The line with "The image size is (900, 562)." and each line following it, up to the final line of the data, should be set down exactly; pictures stay out.

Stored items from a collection
◆ ◆ ◆ ◆ ◆

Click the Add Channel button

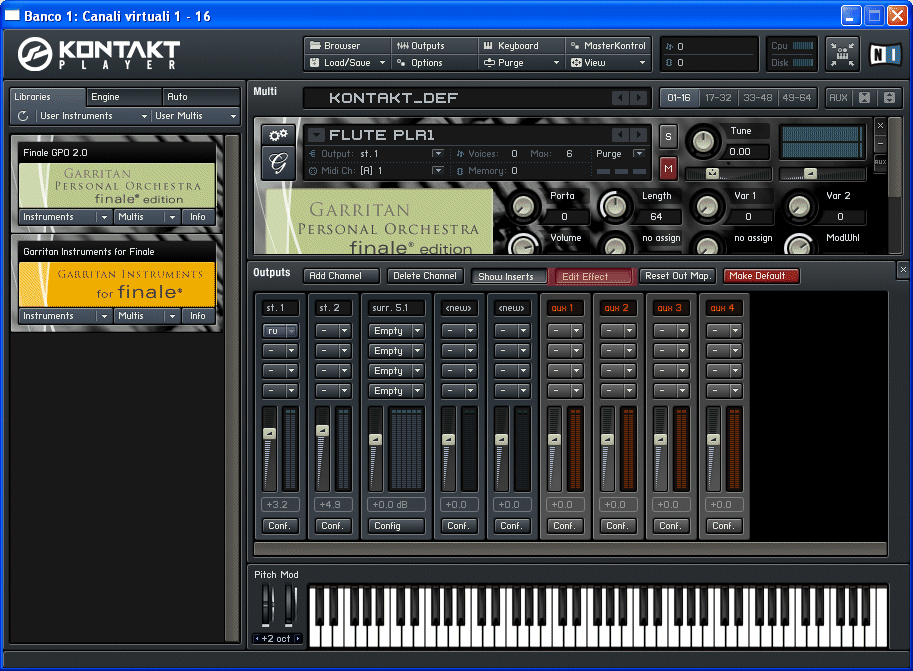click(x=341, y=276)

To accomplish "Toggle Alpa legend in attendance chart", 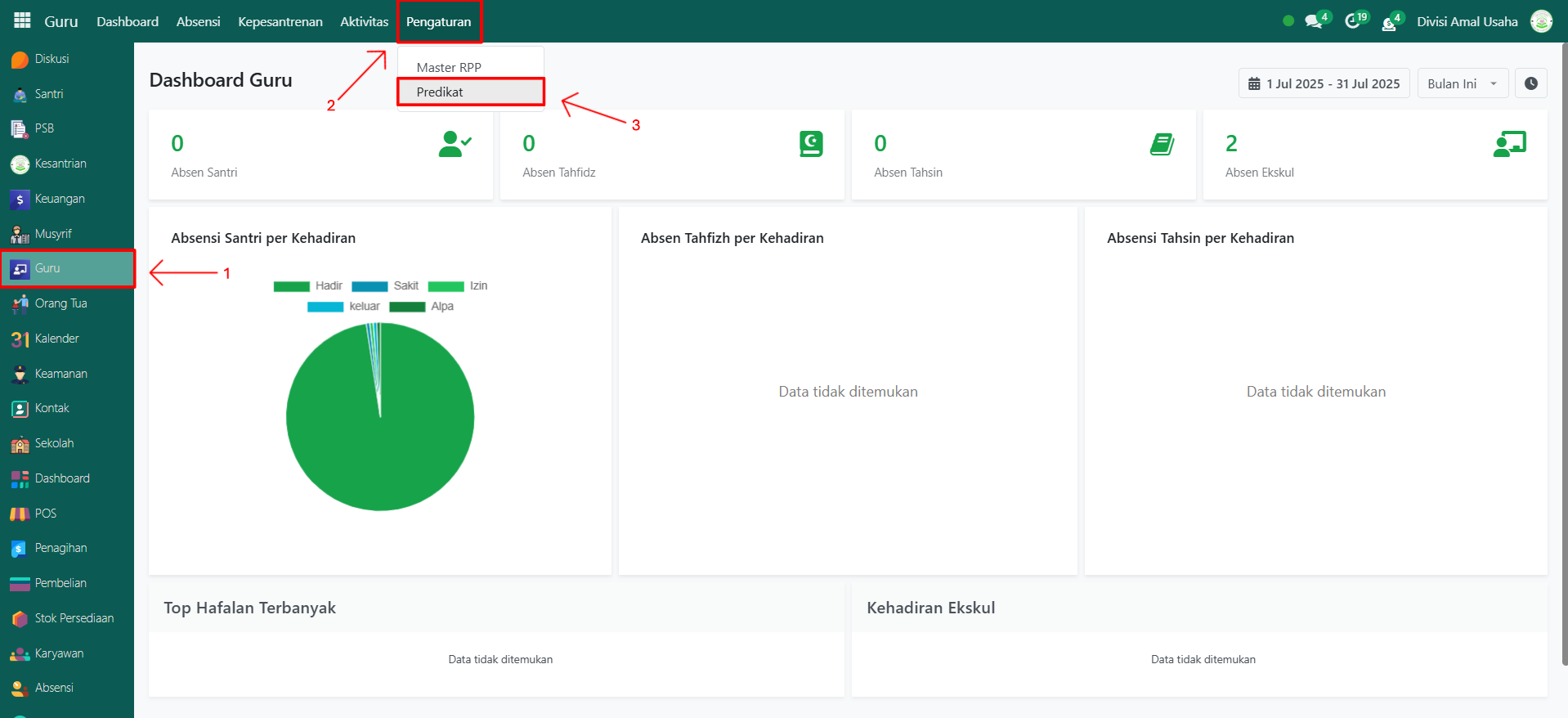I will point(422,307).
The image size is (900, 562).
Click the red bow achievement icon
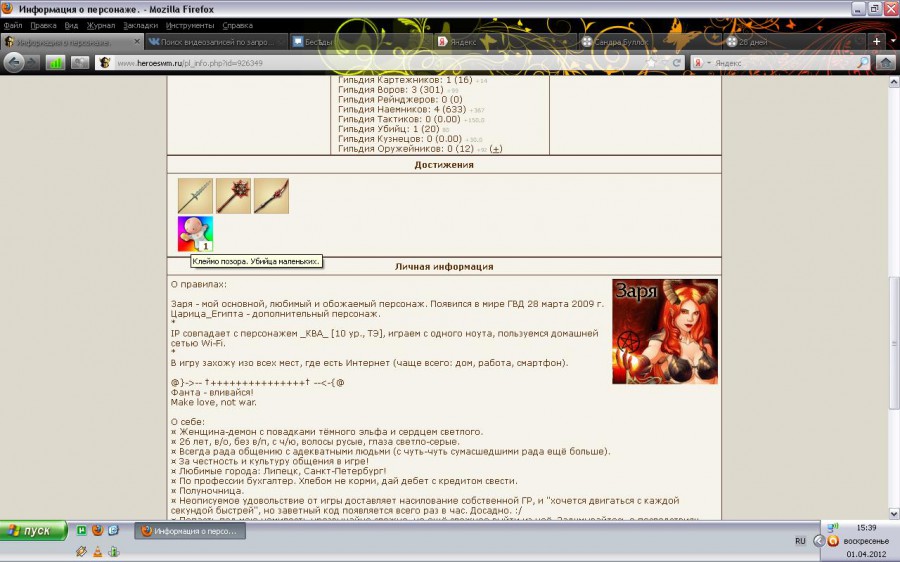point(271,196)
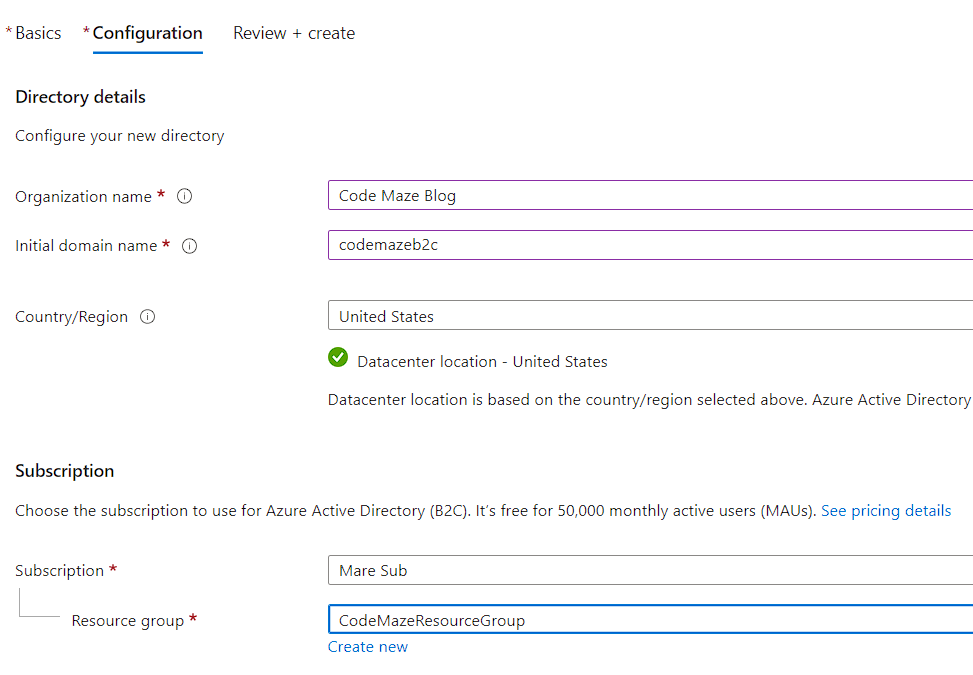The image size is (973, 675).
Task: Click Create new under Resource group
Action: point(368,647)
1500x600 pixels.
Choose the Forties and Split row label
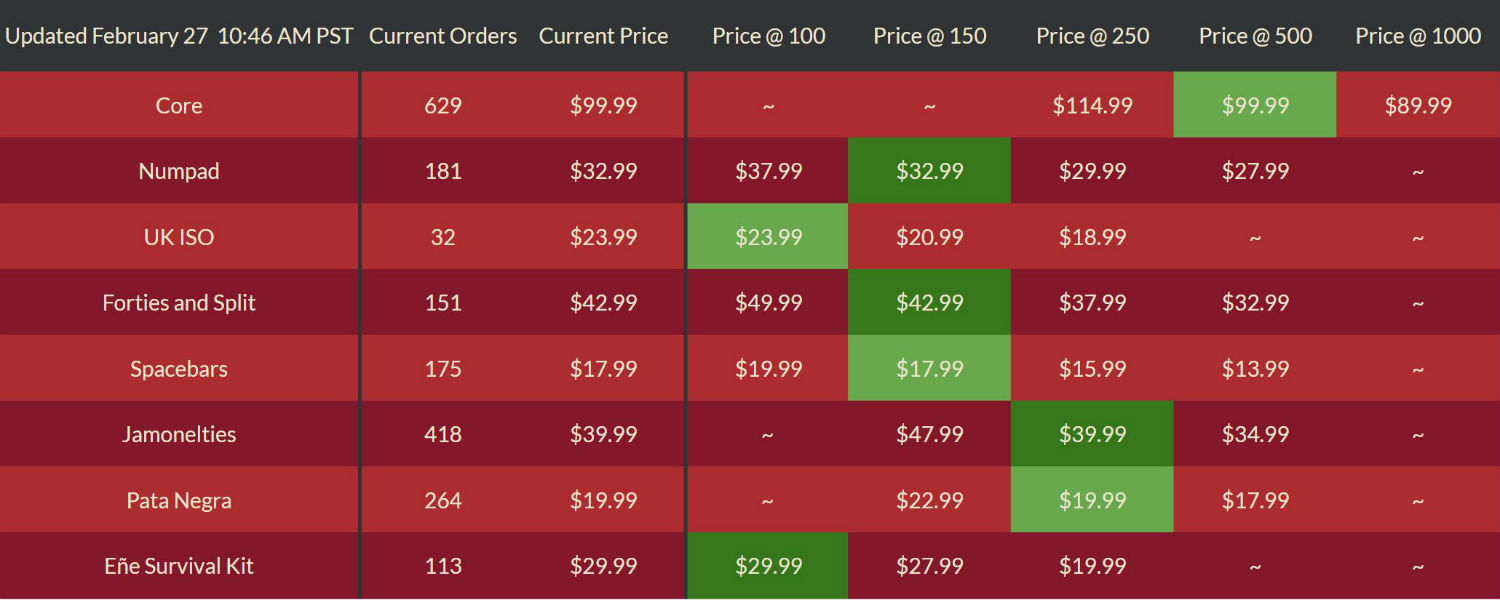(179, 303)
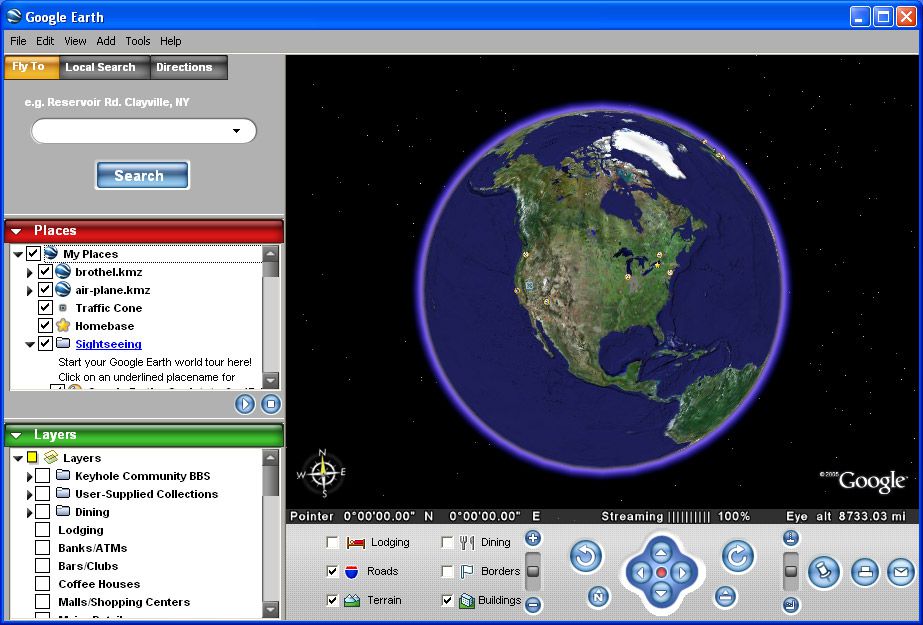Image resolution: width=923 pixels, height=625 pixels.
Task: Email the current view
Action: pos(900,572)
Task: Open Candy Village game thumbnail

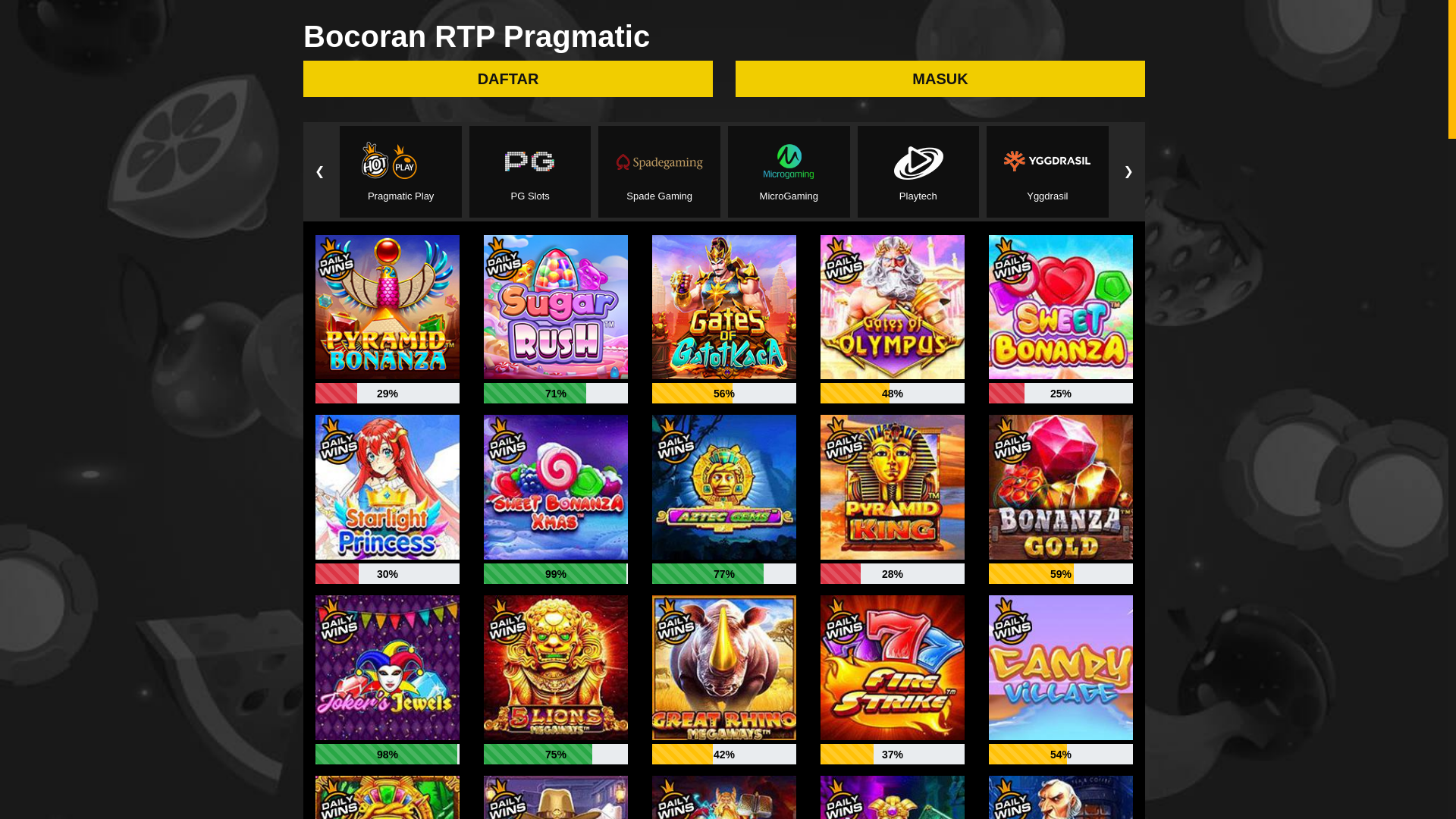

◆ ◆ ◆ ◆ ◆

— Exercise response —
The image size is (900, 562).
Click the red bow achievement icon
point(271,196)
The image size is (973, 675).
Task: Click Create new under Resource group
Action: point(368,647)
1500x600 pixels.
Choose the Forties and Split row label
(179, 303)
Image resolution: width=923 pixels, height=625 pixels.
Task: Email the current view
Action: pos(900,572)
Task: Open Candy Village game thumbnail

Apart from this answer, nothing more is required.